▸ **What you are asked to do**
Output only the lines below that start at the line containing "Choose Vertex sub-object selection mode" and end at the line containing "Open the Chưa", with both ends kept.

Entries shown: Begin

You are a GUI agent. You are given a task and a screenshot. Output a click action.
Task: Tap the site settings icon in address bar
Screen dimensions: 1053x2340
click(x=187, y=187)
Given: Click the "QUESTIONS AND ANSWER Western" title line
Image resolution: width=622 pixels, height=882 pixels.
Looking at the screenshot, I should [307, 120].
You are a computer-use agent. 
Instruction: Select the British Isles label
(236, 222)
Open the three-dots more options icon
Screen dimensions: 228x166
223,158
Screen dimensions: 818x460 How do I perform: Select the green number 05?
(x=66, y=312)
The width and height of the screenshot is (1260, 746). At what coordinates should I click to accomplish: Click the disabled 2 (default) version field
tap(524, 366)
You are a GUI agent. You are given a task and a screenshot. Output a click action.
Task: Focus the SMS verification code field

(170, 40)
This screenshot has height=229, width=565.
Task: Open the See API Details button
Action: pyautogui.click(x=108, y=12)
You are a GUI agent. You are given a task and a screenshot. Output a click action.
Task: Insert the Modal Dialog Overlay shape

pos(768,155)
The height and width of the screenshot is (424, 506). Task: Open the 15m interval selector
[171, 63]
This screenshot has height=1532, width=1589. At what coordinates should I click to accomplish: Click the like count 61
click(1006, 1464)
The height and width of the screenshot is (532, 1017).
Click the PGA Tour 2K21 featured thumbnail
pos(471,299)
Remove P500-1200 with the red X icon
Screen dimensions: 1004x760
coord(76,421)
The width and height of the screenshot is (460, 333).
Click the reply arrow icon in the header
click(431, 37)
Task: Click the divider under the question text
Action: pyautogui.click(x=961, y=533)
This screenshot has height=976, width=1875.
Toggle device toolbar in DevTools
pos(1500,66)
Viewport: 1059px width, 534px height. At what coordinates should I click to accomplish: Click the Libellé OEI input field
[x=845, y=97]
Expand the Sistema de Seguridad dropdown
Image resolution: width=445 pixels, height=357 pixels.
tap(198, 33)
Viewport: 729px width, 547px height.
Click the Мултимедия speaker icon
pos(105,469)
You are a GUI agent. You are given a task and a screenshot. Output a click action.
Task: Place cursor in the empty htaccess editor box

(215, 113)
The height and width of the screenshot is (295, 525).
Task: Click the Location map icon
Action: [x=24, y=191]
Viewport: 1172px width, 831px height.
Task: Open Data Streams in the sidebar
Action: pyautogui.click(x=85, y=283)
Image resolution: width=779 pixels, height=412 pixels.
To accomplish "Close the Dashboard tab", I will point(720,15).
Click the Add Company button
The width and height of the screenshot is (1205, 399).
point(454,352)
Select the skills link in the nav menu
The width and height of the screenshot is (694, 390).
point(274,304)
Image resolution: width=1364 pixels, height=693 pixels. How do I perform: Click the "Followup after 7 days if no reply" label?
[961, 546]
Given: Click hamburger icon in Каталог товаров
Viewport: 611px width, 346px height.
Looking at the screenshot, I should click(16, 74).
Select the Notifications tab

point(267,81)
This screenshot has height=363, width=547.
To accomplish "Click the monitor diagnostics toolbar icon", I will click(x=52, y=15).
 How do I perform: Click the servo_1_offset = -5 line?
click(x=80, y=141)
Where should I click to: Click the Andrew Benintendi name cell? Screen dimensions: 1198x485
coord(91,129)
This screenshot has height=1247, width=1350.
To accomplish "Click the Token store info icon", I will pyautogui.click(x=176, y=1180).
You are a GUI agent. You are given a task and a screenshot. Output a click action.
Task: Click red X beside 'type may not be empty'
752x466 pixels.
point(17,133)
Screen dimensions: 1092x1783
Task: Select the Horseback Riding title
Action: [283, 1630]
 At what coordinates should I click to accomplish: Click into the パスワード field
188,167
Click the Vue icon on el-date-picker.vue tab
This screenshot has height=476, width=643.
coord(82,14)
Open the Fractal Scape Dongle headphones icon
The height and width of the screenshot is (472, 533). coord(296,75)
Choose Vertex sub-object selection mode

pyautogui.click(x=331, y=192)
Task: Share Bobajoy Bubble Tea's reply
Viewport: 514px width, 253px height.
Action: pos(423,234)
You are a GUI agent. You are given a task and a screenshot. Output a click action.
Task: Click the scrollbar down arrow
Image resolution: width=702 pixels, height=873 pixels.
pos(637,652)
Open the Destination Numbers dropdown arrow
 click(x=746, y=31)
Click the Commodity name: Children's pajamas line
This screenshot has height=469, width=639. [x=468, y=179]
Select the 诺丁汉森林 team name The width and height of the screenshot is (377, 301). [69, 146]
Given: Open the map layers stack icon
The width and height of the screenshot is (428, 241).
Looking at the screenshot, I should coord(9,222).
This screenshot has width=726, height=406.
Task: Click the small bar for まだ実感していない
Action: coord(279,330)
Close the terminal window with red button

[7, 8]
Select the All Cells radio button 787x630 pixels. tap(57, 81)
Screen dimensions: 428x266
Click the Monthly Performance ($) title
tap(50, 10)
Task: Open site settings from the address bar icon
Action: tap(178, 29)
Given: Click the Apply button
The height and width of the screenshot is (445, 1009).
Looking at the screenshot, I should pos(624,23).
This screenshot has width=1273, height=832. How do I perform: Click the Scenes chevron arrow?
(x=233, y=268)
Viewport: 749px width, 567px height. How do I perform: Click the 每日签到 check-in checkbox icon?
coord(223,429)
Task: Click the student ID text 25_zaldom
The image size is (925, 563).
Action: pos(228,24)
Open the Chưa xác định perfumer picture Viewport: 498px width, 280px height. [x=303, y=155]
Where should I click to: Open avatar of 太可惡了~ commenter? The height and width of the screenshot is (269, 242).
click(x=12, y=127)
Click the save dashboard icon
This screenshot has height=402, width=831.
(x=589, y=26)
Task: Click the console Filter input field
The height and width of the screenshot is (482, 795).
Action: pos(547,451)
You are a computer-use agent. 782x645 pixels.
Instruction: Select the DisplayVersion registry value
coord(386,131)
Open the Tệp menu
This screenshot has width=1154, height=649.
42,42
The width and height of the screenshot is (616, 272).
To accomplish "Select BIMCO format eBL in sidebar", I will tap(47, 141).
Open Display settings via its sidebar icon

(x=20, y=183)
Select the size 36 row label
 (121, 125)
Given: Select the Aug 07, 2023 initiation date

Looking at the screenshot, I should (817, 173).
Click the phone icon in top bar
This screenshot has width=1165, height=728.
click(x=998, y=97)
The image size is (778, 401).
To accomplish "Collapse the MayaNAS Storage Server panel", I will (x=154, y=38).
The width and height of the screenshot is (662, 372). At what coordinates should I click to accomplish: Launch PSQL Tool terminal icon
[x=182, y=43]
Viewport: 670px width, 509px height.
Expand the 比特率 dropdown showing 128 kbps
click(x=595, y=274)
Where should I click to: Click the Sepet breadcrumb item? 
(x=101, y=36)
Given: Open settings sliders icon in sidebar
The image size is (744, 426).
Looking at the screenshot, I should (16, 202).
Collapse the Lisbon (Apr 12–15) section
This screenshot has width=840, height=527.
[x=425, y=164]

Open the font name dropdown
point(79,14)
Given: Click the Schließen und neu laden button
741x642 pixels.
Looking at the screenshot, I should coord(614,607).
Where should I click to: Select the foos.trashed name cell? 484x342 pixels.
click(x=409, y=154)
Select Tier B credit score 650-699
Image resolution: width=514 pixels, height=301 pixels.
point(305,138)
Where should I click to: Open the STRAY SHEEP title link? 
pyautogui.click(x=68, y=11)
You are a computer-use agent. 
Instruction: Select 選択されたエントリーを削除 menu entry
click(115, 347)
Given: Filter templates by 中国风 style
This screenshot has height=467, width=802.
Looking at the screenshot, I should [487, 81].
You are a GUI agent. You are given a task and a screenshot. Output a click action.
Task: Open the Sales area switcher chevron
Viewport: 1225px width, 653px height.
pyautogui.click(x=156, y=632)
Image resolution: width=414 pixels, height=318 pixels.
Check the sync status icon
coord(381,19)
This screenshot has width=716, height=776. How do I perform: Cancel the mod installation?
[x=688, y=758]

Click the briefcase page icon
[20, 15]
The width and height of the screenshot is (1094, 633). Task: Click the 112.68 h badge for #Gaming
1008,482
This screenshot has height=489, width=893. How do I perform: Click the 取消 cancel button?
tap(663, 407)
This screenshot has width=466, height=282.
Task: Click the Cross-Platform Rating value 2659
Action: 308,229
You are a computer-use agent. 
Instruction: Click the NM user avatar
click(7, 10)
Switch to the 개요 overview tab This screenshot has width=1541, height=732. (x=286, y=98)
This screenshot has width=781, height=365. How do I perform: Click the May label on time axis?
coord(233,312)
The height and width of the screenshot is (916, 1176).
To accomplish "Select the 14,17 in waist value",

Entries shown: End

▸ **Your response**
Choose Vertex sub-object selection mode

pyautogui.click(x=331, y=192)
Task: Share Bobajoy Bubble Tea's reply
Viewport: 514px width, 253px height.
Action: pos(423,234)
You are a GUI agent. You are given a task and a screenshot. Output a click action.
Task: Click the scrollbar down arrow
Image resolution: width=702 pixels, height=873 pixels.
pos(637,652)
Open the Destination Numbers dropdown arrow
 click(x=746, y=31)
Click the Commodity name: Children's pajamas line
This screenshot has height=469, width=639. [x=468, y=179]
Select the 诺丁汉森林 team name The width and height of the screenshot is (377, 301). [69, 146]
Given: Open the map layers stack icon
The width and height of the screenshot is (428, 241).
Looking at the screenshot, I should coord(9,222).
This screenshot has width=726, height=406.
Task: Click the small bar for まだ実感していない
Action: coord(279,330)
Close the terminal window with red button

[7, 8]
Select the All Cells radio button 787x630 pixels. tap(57, 81)
Screen dimensions: 428x266
Click the Monthly Performance ($) title
tap(50, 10)
Task: Open site settings from the address bar icon
Action: tap(178, 29)
Given: Click the Apply button
The height and width of the screenshot is (445, 1009).
Looking at the screenshot, I should pos(624,23).
This screenshot has width=1273, height=832. How do I perform: Click the Scenes chevron arrow?
(x=233, y=268)
Viewport: 749px width, 567px height. How do I perform: Click the 每日签到 check-in checkbox icon?
coord(223,429)
Task: Click the student ID text 25_zaldom
The image size is (925, 563).
Action: pos(228,24)
Open the Chưa xác định perfumer picture Viewport: 498px width, 280px height. [x=303, y=155]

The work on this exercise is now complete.